Vlad Dracula's portrait
(oil painting, Ambras Castel, Tyrol)
   
A group of Wallachian noblemen bringing with them a princely sceptre made most people living in Nurnberg, the city of imperial diets, defy the cold weather and take part, on February 8, 1431 in an important historic event: emperor Sigismund of Luxemburg conceded the rulership in Wallachia to Vlad who has been living at his court for eight years. That very day, emperor Sigismund gave his favourite a necklace and a golden medalion with a dragon engraved on it, the badge of the knights of the Order bearing the name of the mystical animal.

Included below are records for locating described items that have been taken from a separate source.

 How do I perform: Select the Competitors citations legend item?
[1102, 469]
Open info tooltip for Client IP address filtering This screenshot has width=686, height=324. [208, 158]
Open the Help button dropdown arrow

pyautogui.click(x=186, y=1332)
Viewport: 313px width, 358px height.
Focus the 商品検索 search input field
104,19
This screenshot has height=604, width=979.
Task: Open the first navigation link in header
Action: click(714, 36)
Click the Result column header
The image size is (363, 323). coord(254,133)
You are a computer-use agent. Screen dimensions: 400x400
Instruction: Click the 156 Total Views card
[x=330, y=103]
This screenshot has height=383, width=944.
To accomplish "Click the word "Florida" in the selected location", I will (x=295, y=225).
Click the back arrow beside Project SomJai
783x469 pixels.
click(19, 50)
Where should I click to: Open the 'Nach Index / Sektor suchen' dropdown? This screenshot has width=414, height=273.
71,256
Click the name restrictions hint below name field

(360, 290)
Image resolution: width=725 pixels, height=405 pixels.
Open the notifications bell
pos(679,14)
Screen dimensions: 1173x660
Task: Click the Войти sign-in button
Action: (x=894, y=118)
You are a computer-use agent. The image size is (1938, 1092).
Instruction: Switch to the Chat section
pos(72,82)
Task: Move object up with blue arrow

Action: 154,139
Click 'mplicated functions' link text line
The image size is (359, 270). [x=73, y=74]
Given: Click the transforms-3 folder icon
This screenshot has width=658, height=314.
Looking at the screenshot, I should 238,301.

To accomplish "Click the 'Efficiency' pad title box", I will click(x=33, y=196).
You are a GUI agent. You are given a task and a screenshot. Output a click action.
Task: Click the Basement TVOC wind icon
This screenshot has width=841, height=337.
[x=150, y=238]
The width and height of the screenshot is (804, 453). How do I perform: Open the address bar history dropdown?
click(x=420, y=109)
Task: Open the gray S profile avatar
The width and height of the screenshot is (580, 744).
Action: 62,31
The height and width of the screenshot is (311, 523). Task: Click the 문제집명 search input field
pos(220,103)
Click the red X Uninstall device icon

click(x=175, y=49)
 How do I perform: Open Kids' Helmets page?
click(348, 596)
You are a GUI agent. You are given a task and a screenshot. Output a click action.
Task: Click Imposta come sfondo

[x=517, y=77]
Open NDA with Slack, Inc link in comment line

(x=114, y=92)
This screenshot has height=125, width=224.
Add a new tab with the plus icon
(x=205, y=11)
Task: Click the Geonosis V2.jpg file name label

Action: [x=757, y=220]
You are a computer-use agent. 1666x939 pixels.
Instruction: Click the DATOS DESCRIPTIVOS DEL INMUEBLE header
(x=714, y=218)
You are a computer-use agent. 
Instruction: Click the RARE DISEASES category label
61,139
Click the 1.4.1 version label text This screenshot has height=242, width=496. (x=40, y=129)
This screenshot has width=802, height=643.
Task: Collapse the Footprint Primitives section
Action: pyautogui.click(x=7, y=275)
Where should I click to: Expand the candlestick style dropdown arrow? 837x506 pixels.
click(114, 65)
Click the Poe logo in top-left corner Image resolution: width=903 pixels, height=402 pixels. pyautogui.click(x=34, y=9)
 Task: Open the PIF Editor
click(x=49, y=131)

Waiting for coronation, Vlad and his family went to Sighisoara, Transylvania, where he set up a mint. For the first two monetary emissions, Vlad used his signet emblem, the dragon. Therefore, the Romanians whose word stock is mainly Latin, nicknamed him Dracul - Dracula (from the Latin Draco-Onis. In Romanian Drac means Devil. This nickname turned into a surname for his descendants, Vlad, his second son being known as such. He spend his childhood in Sighisoara, was taken hostage by Turks, then went to his uncle Iancu de Hunedoara, a Romanian nobleman (whose daughter Vlad later married) becoming prince of Wallachia on August 22, 1456).


Vlad Dracula's childhood home
   
Known as one of the most dreaded enemies of the Ottoman Empire, Vlad Dracula started organizing the state, the army, the law, applying death penalty by impaling all those he considered enemies: highwaymen, robbers, beggars, cunning priests, treacherous noblemen, usurper Saxons, who tried to replace him either by his cousin Dan cel Tanar (Dan the Young) or by his natural brother Vlad Calugarul (Vlad the Monk).

   
The Ottoman historians nicknamed him Vlad Tepes, as he came to be known in Romanian historiography, but he used to sign with his father's name, Dracula. This is testified in Bucharest's first documentary mentioning, dated September 20, 1459 and in the portrait of Odhsenbach Stambuch from Stuttgart.

Arrested by his coming brother-in-law, Matei Corvin, because of a treacherous malvolent, Vlad Dracula spent more than ten years in prison, at Visegrad near Buda. Back to the throne in 1476 with the help of Stefan cel Mare (Stephen the Great), prince of Moldavia, of the Senate of the Republic of Venice and of the pope Sixt 4th, Vlad resumes his fight against the Ottomans but towards the end of the same year is killed at Snagov by Laiota Basarab who followed him to the throne of Wallachia.